Let’s read that again: “The only time you should look in your neighbor’s bowl is to make sure that they have enough.”

Wow.

I would not describe myself as a particularly materialistic person, but even I am very aware of what I have relative to others. When I go on a “nice” vacation, I am painfully aware of discussing it with friends and acquaintances who cannot afford such a vacation. And when I pick up a Brand X dress on final clearance, I am painfully aware of discussing it with friends and acquaintances whose closets are bursting with designer labels. Having grown up in a family where going out for a “fancy” dinner involved The Olive Garden, and now being in a family where a “casual" dinner costs more per person than the entire party of four at The Olive Garden, I am acutely aware of the differences between my own financial status and that of the others around me. Whether or not it bothers me, I am aware of it.

But what I love about the sentence above is that it reminds me not just to not let the disparity bother me or even to completely disregard the disparity, but it reminds me to not even allow myself to be aware of it. Don’t even look in that bowl, unless your only intention is to fill it.
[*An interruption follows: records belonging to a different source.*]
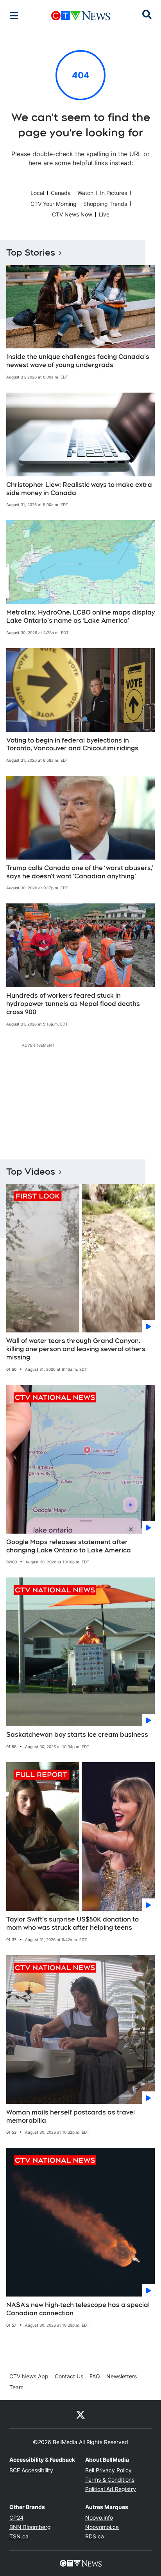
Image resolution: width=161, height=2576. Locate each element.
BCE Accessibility (31, 2470)
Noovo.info (99, 2517)
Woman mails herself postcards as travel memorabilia (70, 2116)
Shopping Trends (105, 203)
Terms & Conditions (109, 2479)
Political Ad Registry (110, 2489)
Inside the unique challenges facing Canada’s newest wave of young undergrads (77, 361)
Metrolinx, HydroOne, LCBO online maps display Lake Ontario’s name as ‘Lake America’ (80, 616)
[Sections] (14, 15)
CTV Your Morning (53, 203)
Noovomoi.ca (102, 2527)
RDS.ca (94, 2536)
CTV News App (28, 2376)
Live (104, 214)
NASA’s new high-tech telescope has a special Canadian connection (78, 2309)
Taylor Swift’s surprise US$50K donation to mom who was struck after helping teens (72, 1923)
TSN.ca (19, 2536)
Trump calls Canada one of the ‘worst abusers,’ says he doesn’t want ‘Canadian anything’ (79, 872)
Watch (85, 192)
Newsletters (121, 2376)
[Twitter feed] (80, 2414)
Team (16, 2387)
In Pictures (113, 192)
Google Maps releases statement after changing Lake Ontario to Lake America (68, 1546)
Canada (61, 192)
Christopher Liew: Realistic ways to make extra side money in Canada (79, 489)
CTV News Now (72, 214)
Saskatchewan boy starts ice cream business (77, 1734)
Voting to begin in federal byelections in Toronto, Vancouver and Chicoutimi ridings (72, 744)
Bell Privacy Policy (108, 2470)
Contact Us (69, 2376)
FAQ (94, 2376)
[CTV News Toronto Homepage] (80, 15)
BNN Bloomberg (30, 2527)
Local (37, 192)
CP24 (16, 2517)
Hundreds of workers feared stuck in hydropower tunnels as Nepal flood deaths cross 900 (73, 1004)
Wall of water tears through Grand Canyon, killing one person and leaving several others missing (75, 1349)
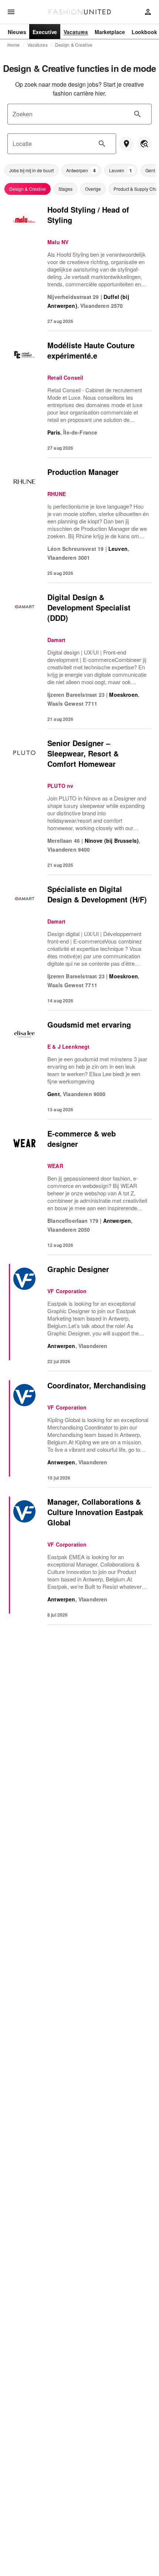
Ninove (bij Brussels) (112, 840)
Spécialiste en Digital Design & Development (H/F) (97, 894)
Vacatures (37, 44)
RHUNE (56, 493)
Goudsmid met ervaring (89, 1024)
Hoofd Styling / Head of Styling (88, 214)
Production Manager (83, 471)
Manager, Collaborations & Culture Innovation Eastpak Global (95, 1512)
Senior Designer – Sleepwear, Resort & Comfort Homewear (83, 753)
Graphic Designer (78, 1269)
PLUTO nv (60, 785)
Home (13, 44)
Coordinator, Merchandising (96, 1385)
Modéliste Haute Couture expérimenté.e (91, 350)
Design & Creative (73, 44)
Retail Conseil (65, 377)
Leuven (118, 548)
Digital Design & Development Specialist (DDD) (89, 607)
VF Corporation (67, 1291)
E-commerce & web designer (81, 1138)
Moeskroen (123, 694)
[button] (31, 170)
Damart (56, 639)
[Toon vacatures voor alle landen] (144, 143)
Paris (53, 432)
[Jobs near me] (126, 143)
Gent (53, 1094)
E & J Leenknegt (68, 1046)
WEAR (55, 1165)
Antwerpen (117, 1220)
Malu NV (57, 242)
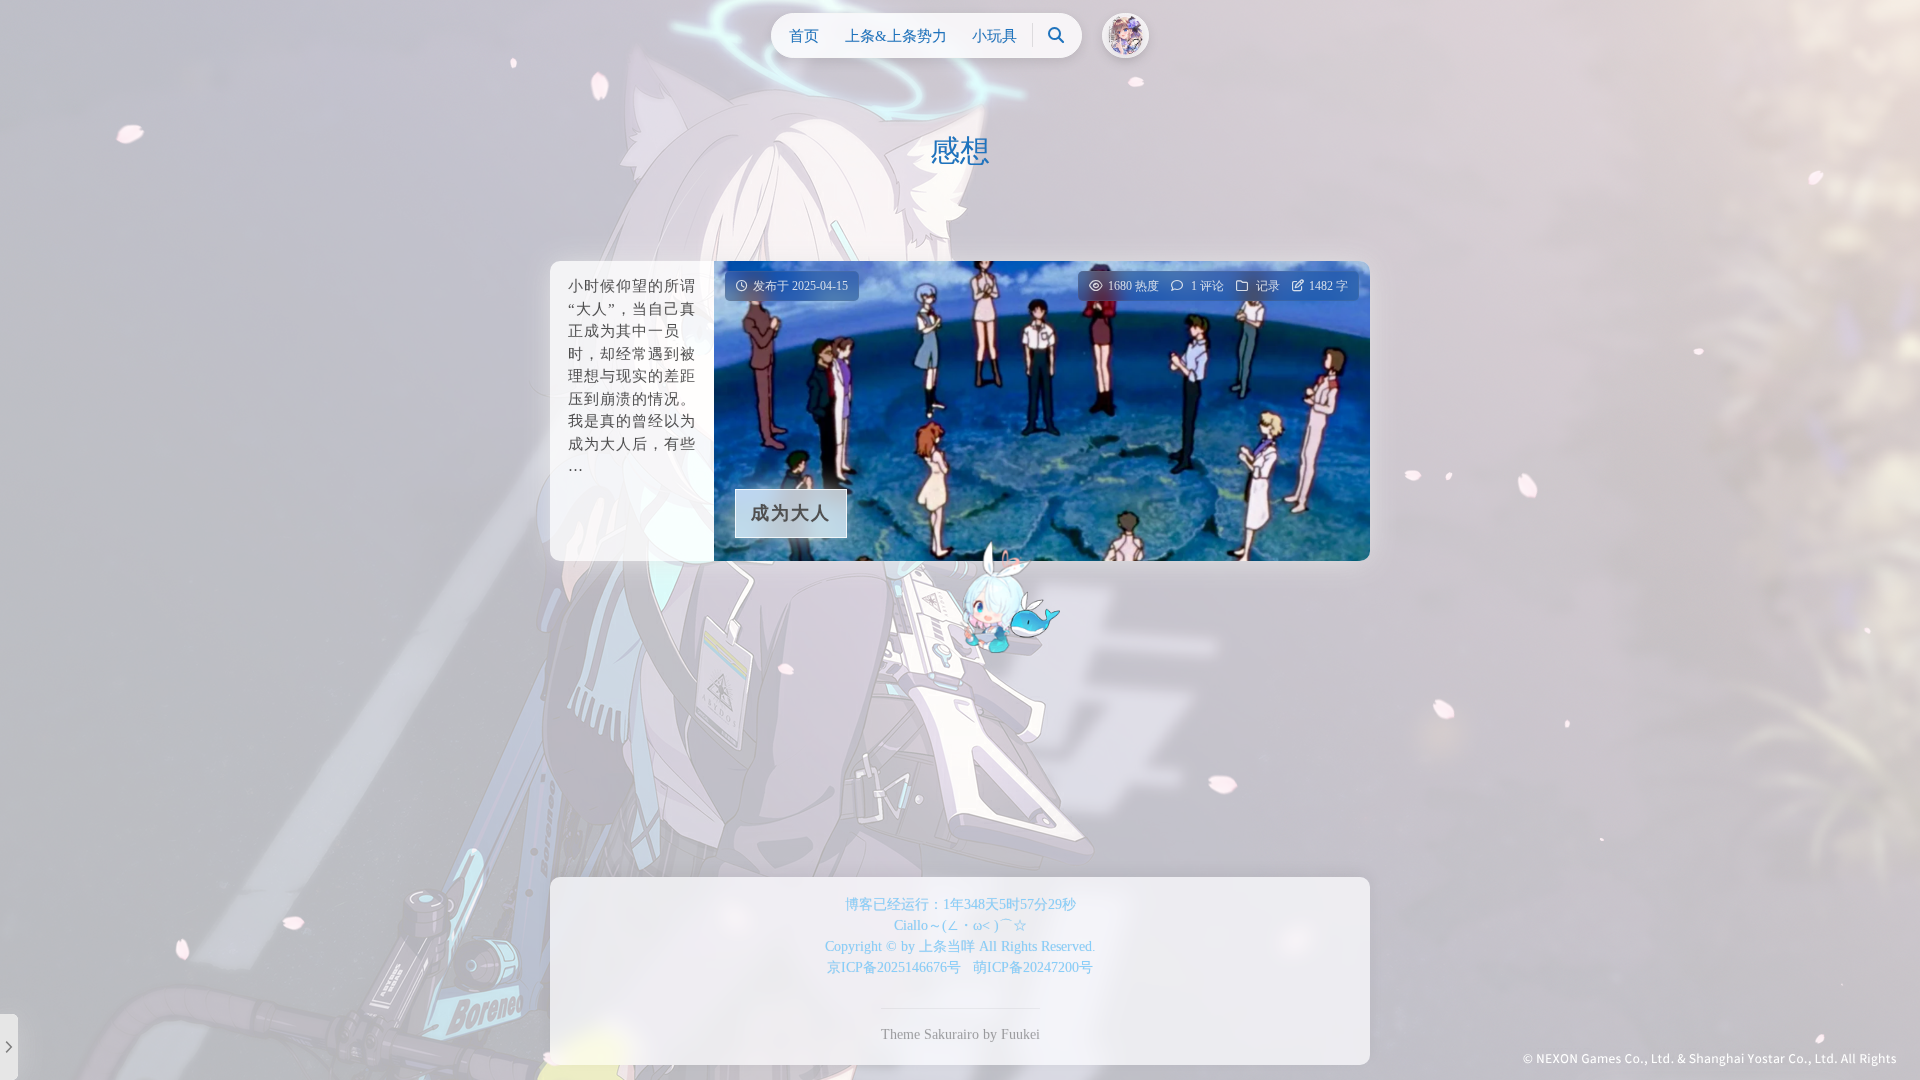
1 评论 (1207, 286)
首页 (804, 36)
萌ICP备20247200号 (1033, 967)
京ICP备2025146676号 (894, 967)
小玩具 (994, 36)
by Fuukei (1011, 1034)
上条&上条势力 (896, 36)
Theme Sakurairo (930, 1034)
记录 (1268, 286)
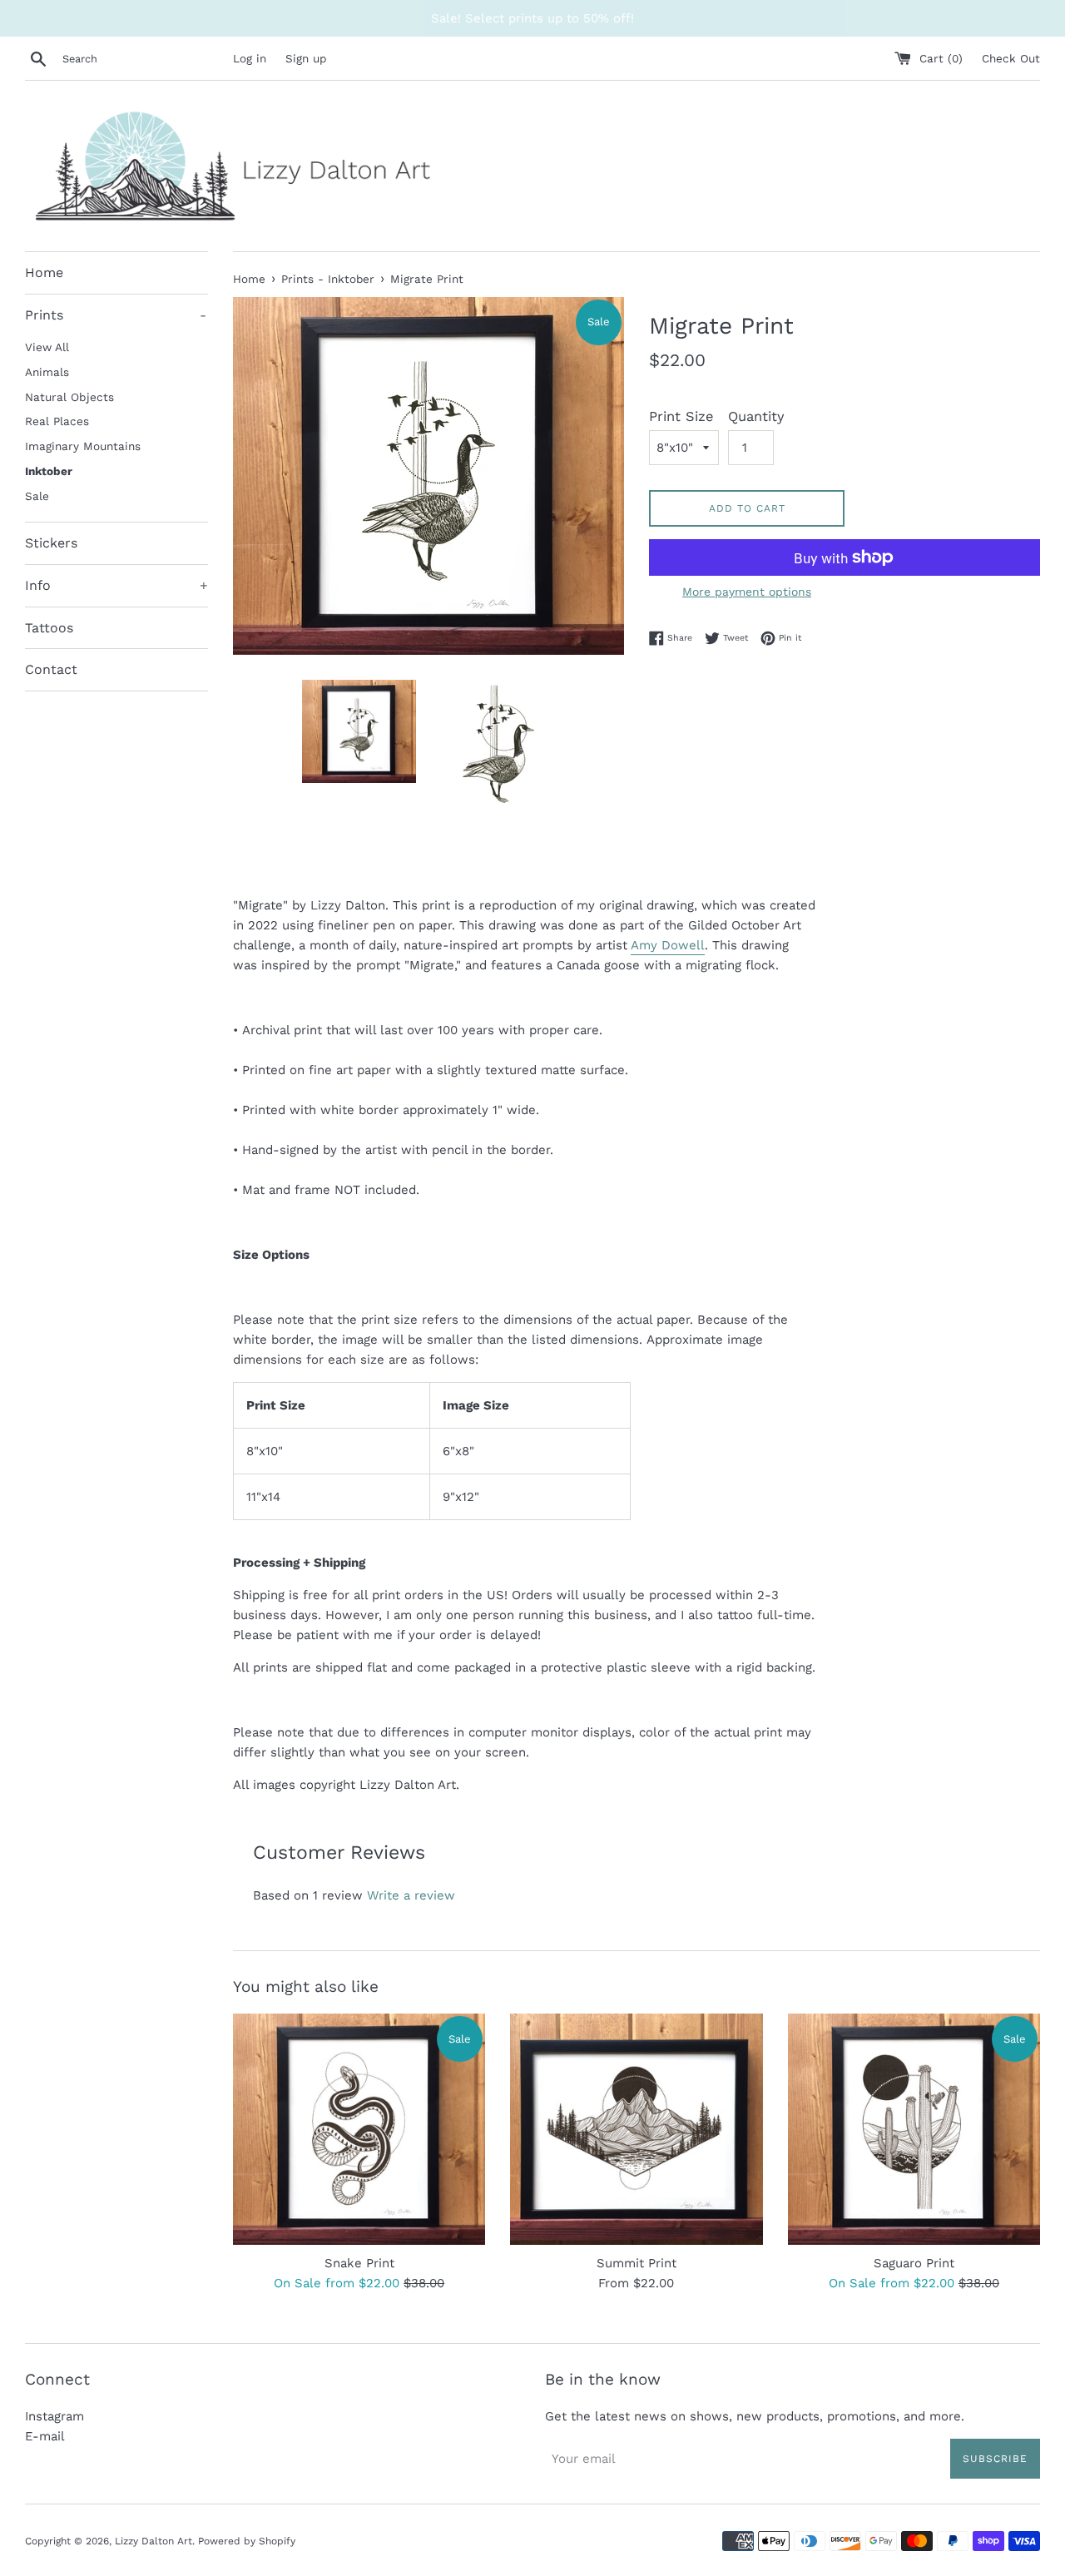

That’s not an easy charge. Human beings are naturally competitive, and naturally envious. There’s a reason that the last of the Ten Commandments – following such biggies as honoring and worshipping God alone, murder, adultery, stealing, and lying – is a prohibition against coveting. Don’t covet your neighbor’s house. Don’t covet your neighbor’s wife. Don’t covet your neighbor’s servants, or animals, or anything else belonging to your neighbor. The prohibition against coveting is not unique to Judeo-Christian tradition, however. An even older Babylonian code of law, Hammurabi’s Code, states, “If a fire breaks out in a man’s house, and a man who came to help put it out covets the household furnishings belonging to the householder, that man shall be cast into that very fire.” Coveting – merely wanting what someone else has, even with no intention of taking it – is a very serious offense.

So if humans are, by our very nature, covetous, how do we avoid committing that offense? By not looking in anyone else’s bowl. Mind your own business. Don’t worry about whether your neighbor has more or less than you. Because chances are, they have more of some things and less of others. Life is never perfectly equal. And there’s nothing we can do to make it equal. So instead of comparing and coveting, let’s just not think about it. Don’t try to find out where you are relative to them. Unless their bowl is empty and you can pour some of what’s in your bowl into it, what’s in their bowl is none of your business.

Just enjoy what’s in your bowl, whether it’s from The Olive Garden or The Ritz. But if it is from The Ritz, be sure you look around for someone who might appreciate your doggie bag. And then fill their bowl.